[WHAT YOU NEED TO DO]:
Extract everything from "Pbk,120 pages." down to "of the book." in the book review below, copying it word for word.

[EXCERPT TO READ]:
——

Katia al-Tawil reviews


Ma Taraktu Khalfi

(Things I Left Behind)

by Shada Mustafa



Published by Naufal, Beirut, 2020

ISBN: 978-614-469-543-2

Pbk,120 pages.

 


A Novel Smooth as Silk 

 

Hardly had the promising young Palestinian writer Shada Mustafa published her debut novel entitled Things I Left Behind (Ma Taraktu Khalfi) (Dar Naufal, 2020) than she was shortlisted for the 2021 Sheikh Zayed Book Award for young authors. The Judging Panel was right to single this novel out from others despite its brevity. For although it numbers only 120 pages, they are pages in which the young writer masterfully casts description and flashbacks into a vibrant, flowing fictional self-narration. In some places one detects the influence of Lebanese writer Rashid Al-Daif, whom the young writer thanks in the beginning of the book.

Despite this novel being her first published work, Shada Mustafa surprises readers with her honesty, awareness and depth. She expresses herself in brief, fast-paced sentences that might be categorized as belonging to the art of ‘white’, or neutral writing associated with Western authors such as Albert Camus. These short sentences fuse with the actual subjective meanings to present a cohesive novelistic work that flows from the writer’s fingers with delightful ease.

 

A Palestinian writer fleeing from the Palestinian cause

 

Arab and Western readers alike may be surprised to find that Shada Mustafa seems to avoid the Palestinian cause and its labyrinths. For despite the appearance of words and phrases such as “occupation”, “checkpoints”, “occupation authorities”, and “occupation prison” within the novel, they form the background to the narrative. As such, they serve as a secondary factor that impacts the characters without being the primary focus of the writing. Mustafa dares to pose a question that may well haunt many, yet without their voicing it aloud. She says, “Sometimes I wonder: What’s the value of the cause as compared with a person’s life? Or the life of a family? Which carries greater weight – the individual human being, or the cause? I want to care about the cause, but I can’t. All I can think about when somebody talks about the Palestinian cause is that it stole my father from me.” (p. 11)

Everybody talks about ‘big’ values and complex political, historical and legal problems. But what about ‘small’ families, children who pass through checkpoints, and fathers who come home from Israeli prisons? How do they fare? How does the cause impact them? How do they pack their tragedies into suitcases to try to leave them behind? Do they succeed in actually leaving them behind?

Shada Mustafa dares to give voice to her pain over the Palestinian cause. She dares to expose the tragedy of the Palestinian who suffers from geographical barriers that turn into emotional barriers that then live inside her, change her and govern relationships among individuals. So, what are the things that Shada Mustafa wants to “leave behind”?

 

The hell that awaits the divorced women in Arab societies

 

The narrator’s father leaves the occupation prison a defeated, broken, violent man who bears no resemblance to the man who married and formed a family. So, choosing to protect herself and her children from a pain from which there is no escape, her mother asks for a divorce and leaves her husband. Although such a decision would generally be viewed as reasonable and acceptable in other societies, the situation of the divorced woman in Arab societies is highly sensitive. Aside from the battle every individual woman has to wage to obtain her rights, society does not readily accept the divorced woman. On the contrary, we see it condemning and shaming her for remarrying, and calling her to account for everything she does and says. Shada Mustafa draws attention to such matters through her narrator who, in a veiled manner, makes readers feel guilty in the realization that they themselves may be among those who unfairly hold others to account and put them on trial. She says, “My mother was never spared those comments. It was as if people wanted to punish her for being divorced”. (p. 48) “Why were they so determined to make her feel like some alien, bizarre creature, just because she was divorced and taking care of her children?” (p. 49).

——

[GIVEN INFORMATION]:
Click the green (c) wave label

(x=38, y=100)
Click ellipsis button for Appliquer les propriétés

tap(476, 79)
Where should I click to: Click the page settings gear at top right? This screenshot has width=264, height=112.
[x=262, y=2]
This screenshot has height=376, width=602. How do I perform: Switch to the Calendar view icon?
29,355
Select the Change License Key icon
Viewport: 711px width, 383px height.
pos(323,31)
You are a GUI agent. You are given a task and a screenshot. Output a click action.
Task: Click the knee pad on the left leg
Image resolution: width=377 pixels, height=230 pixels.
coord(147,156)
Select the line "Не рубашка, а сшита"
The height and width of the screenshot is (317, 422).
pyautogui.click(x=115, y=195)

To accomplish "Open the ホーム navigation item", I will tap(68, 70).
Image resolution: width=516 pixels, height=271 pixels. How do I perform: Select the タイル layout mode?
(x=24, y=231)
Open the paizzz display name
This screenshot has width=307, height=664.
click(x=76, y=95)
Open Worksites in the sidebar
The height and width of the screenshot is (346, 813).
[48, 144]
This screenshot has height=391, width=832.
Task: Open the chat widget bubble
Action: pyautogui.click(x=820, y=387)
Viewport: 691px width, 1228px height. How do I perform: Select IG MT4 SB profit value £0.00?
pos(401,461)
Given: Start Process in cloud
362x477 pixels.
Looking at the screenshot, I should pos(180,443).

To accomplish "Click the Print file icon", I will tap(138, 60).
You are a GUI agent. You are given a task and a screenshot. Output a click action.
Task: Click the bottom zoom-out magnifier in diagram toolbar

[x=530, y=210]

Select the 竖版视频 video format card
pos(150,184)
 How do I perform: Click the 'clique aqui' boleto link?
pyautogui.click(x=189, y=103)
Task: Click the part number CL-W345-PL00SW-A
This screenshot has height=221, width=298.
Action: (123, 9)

——

[EXPECTED OUTPUT]:
Pbk,120 pages.

 


A Novel Smooth as Silk 

 

Hardly had the promising young Palestinian writer Shada Mustafa published her debut novel entitled Things I Left Behind (Ma Taraktu Khalfi) (Dar Naufal, 2020) than she was shortlisted for the 2021 Sheikh Zayed Book Award for young authors. The Judging Panel was right to single this novel out from others despite its brevity. For although it numbers only 120 pages, they are pages in which the young writer masterfully casts description and flashbacks into a vibrant, flowing fictional self-narration. In some places one detects the influence of Lebanese writer Rashid Al-Daif, whom the young writer thanks in the beginning of the book.